++++ Recorded data
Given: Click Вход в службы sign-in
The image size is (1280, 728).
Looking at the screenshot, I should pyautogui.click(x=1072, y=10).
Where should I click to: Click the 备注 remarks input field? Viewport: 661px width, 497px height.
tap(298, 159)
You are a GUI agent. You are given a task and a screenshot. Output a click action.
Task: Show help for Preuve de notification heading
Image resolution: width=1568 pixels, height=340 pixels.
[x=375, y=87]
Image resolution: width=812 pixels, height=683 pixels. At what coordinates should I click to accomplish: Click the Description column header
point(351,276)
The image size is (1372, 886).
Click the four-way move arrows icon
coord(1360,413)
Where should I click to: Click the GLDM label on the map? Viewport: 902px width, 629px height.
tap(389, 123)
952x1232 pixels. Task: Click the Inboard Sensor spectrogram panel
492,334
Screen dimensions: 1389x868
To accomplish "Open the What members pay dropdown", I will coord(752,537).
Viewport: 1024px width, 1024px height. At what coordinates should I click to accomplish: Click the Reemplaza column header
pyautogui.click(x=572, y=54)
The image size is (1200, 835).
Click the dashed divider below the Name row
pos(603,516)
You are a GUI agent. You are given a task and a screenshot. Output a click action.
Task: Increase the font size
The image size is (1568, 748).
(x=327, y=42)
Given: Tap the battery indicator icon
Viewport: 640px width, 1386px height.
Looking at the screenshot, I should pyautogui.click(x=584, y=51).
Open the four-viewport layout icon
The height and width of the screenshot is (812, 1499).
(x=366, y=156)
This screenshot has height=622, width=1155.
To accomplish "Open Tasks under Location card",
++++++++
■ Problem statement ■
Edit the listing above so that every "column header" becomes "column heading", and leave the rest untouched.

■ Task output ■
Given: Click Вход в службы sign-in
The image size is (1280, 728).
Looking at the screenshot, I should pyautogui.click(x=1072, y=10).
Where should I click to: Click the 备注 remarks input field? Viewport: 661px width, 497px height.
tap(298, 159)
You are a GUI agent. You are given a task and a screenshot. Output a click action.
Task: Show help for Preuve de notification heading
Image resolution: width=1568 pixels, height=340 pixels.
[x=375, y=87]
Image resolution: width=812 pixels, height=683 pixels. At what coordinates should I click to accomplish: Click the Description column heading
point(351,276)
The image size is (1372, 886).
Click the four-way move arrows icon
coord(1360,413)
Where should I click to: Click the GLDM label on the map? Viewport: 902px width, 629px height.
tap(389, 123)
952x1232 pixels. Task: Click the Inboard Sensor spectrogram panel
492,334
Screen dimensions: 1389x868
To accomplish "Open the What members pay dropdown", I will coord(752,537).
Viewport: 1024px width, 1024px height. At what coordinates should I click to accomplish: Click the Reemplaza column heading
pyautogui.click(x=572, y=54)
The image size is (1200, 835).
Click the dashed divider below the Name row
pos(603,516)
You are a GUI agent. You are given a task and a screenshot. Output a click action.
Task: Increase the font size
The image size is (1568, 748).
(x=327, y=42)
Given: Tap the battery indicator icon
Viewport: 640px width, 1386px height.
Looking at the screenshot, I should pyautogui.click(x=584, y=51).
Open the four-viewport layout icon
The height and width of the screenshot is (812, 1499).
(x=366, y=156)
This screenshot has height=622, width=1155.
To accomplish "Open Tasks under Location card",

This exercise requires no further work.